The Beach Boys – Pet Sounds – The experimental aspect of this record really impacted our debut album and showed us chords, harmonies and melodies that changed a lot of our direction for the better. Harmonies that were correct but boring were given more spice and thinking about weirdness gave us more confidence in doing new/different stuff.
These greatly influence my current musicality. They’re just a few albums that challenge me to write and create with greatness in mind.
JED: Which part of your music career do you enjoy the most – live performance, recording, writing, etc.?
I love live performance with a deep passion. However, the recording room is where a lot of my musicality truly has a platform to be utilized.
JED: Why do you feel like you’re able to utilize more of your musicality in a recording session as opposed to a live performance?
I think the reason I feel more musical in the studio is that I can create a moment and have complete control of every element within. The layers, EQ, length, everything is at your finger tips. On the contrary, in a live setting, you still have control, but you’re a lot more limited. But owning those limitations, the longer process to create with other musicians and the vulnerability of live music can be extremely exciting and fulfilling. They’re both just different channels of music that I love and enjoy. But they’re definitely different.
JED: What are three musicians today do you think are underrated?

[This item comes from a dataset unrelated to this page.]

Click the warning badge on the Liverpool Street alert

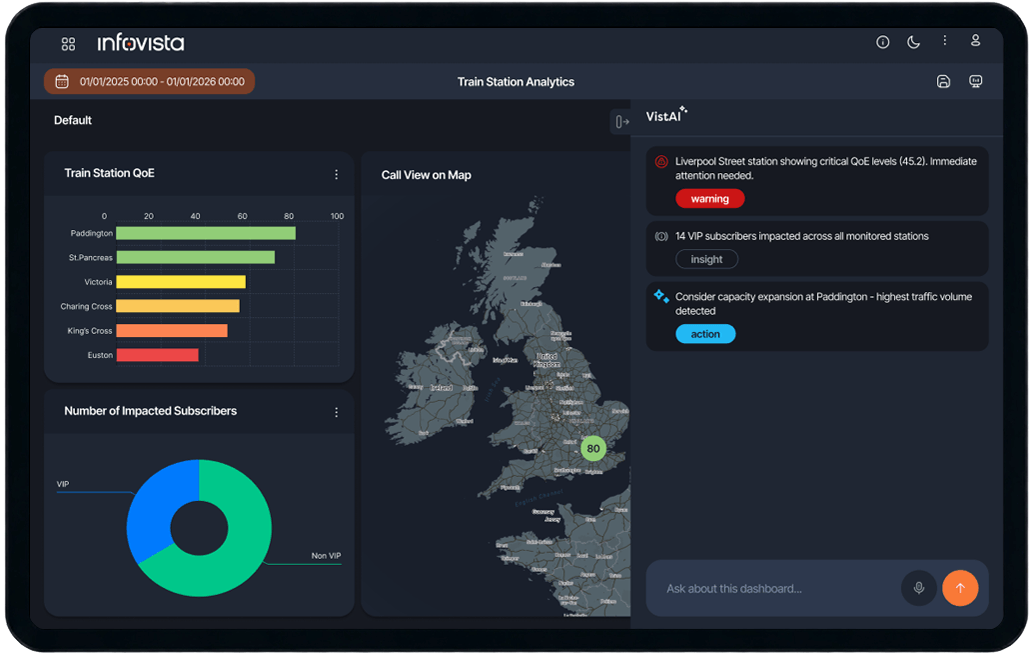[x=710, y=198]
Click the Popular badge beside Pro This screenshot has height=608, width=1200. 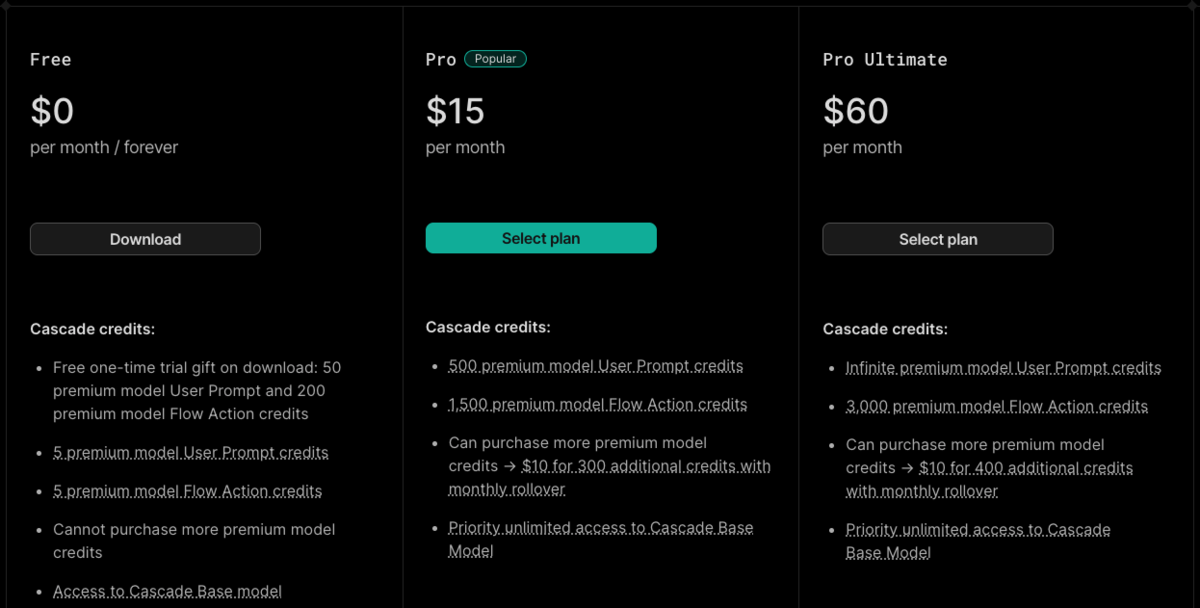495,59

Joe Majerus. He’s one of the most gifted musicians I had the privilege to grow up with. His fiddle playing and vocals are on another level. His art needs to be shared.
Colony House. One of the greatest indie bands out there.
Tyler Stück. He’s an incredibly genius musician. Music scientist I should say. His producing and way with Lo-Fi music is on another level and his taste in musical elements is impeccable. Truly, truly a master of his craft. Not to mention a world-class drummer.
JED: Tell us a little bit about your current rig – what does your “rig” consist of?
I play a Bourgeois Country Boy Deluxe guitar. My favorite guitar I’ve ever played to this day. I also play a Pearl Export Kit.
JED: Do you play your Country Boy through a microphone or through a pickup?
I have a pick up and a microphone in my guitar and the blend they produce is surprisingly natural.
JED: If you were given $100,000 to spend on an album production, what would it look like?
I’d take my band Dawson Hollow to a remote mountain, set up the equipment with our Producer Ryan Poole, slot a month of recording time, and see what happens. We’ve done something like that before, and absolutely loved what came out of it.
JED: Would you feature any guests on the album or make it strictly a DH record?
For now, just DH.
JED: What is your favorite album or recording so far that you’ve made?
My favorite experience was going to the Mountains of Montana and recording our debut album Boy Of My Youth.
JED: What are you currently working on?
Dawson Hollow is working on releasing a few singles and I’m always working on Ivan The Surreal Surreal DJ tracks.
JED: It has been really good to catch up with you Aaron. Hug all your family for me. Thank you for joining us!